### [YOUR TASK]
Every line in the entries that holds "will" should be identified and copied.

### [EXTRACTED MATERIAL]
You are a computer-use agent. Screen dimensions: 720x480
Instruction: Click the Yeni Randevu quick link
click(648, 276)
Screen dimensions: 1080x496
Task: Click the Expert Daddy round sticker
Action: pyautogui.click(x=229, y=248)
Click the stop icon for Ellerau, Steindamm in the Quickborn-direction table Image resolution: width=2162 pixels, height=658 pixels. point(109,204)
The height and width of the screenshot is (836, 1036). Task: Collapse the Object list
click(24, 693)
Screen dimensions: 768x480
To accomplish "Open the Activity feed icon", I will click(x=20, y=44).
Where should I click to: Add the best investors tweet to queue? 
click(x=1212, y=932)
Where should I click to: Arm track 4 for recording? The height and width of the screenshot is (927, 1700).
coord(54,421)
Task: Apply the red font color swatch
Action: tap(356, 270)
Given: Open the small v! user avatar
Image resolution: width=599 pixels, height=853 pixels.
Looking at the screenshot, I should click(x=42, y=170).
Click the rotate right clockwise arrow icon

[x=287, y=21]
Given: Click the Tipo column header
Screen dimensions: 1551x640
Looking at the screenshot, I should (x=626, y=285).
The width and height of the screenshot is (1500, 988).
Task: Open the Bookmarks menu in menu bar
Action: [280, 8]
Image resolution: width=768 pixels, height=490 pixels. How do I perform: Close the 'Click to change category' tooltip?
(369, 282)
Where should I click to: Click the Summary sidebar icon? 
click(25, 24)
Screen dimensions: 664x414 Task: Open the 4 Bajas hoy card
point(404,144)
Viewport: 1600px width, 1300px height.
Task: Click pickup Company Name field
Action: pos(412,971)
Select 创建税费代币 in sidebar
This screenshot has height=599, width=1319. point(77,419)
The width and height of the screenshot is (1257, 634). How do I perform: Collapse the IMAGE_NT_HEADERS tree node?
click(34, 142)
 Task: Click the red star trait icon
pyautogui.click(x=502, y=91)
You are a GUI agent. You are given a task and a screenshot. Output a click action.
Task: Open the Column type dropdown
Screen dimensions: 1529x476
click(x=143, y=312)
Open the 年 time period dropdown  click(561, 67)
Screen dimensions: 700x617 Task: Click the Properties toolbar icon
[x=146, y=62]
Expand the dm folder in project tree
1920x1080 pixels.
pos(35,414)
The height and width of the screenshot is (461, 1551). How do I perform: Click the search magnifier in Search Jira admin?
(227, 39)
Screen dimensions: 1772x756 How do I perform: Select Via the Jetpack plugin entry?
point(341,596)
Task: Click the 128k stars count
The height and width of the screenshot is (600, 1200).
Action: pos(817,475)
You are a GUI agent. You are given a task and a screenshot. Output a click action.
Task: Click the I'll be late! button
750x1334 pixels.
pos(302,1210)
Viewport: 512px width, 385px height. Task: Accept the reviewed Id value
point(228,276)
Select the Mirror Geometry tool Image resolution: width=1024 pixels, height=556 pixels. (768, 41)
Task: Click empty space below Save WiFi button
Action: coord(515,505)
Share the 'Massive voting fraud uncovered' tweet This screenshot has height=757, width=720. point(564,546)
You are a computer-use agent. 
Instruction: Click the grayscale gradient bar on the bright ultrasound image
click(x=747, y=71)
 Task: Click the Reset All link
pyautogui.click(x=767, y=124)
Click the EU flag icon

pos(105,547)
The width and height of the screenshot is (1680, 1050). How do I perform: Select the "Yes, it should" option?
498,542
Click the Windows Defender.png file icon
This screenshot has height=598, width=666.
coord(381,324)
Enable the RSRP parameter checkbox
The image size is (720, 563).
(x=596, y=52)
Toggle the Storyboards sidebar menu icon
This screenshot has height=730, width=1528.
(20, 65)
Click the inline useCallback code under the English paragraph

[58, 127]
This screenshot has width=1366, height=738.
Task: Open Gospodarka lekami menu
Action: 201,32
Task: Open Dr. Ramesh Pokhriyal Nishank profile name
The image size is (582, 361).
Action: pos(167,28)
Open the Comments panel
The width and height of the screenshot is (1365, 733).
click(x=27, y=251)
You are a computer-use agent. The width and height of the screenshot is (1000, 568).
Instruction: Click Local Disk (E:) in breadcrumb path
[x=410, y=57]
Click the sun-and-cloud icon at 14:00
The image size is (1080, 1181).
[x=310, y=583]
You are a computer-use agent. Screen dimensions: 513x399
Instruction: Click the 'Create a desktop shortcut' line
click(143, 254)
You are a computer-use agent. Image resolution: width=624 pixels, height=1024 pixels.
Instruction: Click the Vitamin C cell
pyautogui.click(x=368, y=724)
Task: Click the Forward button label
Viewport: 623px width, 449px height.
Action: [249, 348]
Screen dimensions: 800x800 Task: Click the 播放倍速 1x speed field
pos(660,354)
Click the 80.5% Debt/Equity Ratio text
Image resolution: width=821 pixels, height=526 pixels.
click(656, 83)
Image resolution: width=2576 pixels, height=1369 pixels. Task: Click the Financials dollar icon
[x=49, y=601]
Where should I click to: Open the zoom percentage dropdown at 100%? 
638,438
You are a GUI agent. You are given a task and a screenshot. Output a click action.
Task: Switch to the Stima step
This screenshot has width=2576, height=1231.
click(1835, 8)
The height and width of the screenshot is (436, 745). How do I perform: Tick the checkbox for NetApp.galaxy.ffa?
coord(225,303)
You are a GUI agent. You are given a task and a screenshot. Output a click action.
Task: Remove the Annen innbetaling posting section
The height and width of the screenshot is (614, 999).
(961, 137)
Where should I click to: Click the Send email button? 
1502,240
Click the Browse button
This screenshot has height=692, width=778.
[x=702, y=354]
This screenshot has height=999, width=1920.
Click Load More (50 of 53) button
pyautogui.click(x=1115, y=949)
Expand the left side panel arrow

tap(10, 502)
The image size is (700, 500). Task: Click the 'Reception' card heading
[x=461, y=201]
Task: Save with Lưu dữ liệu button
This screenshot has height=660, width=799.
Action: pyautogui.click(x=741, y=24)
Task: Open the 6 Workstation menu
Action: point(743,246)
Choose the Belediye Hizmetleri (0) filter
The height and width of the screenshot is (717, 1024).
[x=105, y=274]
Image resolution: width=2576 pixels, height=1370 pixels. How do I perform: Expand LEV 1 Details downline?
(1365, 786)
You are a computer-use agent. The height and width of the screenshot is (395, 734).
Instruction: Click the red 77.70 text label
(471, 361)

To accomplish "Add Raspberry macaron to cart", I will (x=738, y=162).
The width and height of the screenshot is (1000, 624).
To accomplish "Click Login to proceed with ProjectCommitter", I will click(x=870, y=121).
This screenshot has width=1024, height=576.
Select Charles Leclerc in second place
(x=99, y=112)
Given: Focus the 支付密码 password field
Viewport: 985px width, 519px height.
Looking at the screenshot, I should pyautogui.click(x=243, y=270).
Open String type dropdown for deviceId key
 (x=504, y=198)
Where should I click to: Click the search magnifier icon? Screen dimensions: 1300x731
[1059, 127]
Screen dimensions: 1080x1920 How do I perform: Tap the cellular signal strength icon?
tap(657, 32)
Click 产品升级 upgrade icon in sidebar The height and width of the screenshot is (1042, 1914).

### [ANSWER BOX]
To accomplish "Open the Activity feed icon", I will click(x=20, y=44).
To accomplish "Add Raspberry macaron to cart", I will (x=738, y=162).
To accomplish "Click Login to proceed with ProjectCommitter", I will click(x=870, y=121).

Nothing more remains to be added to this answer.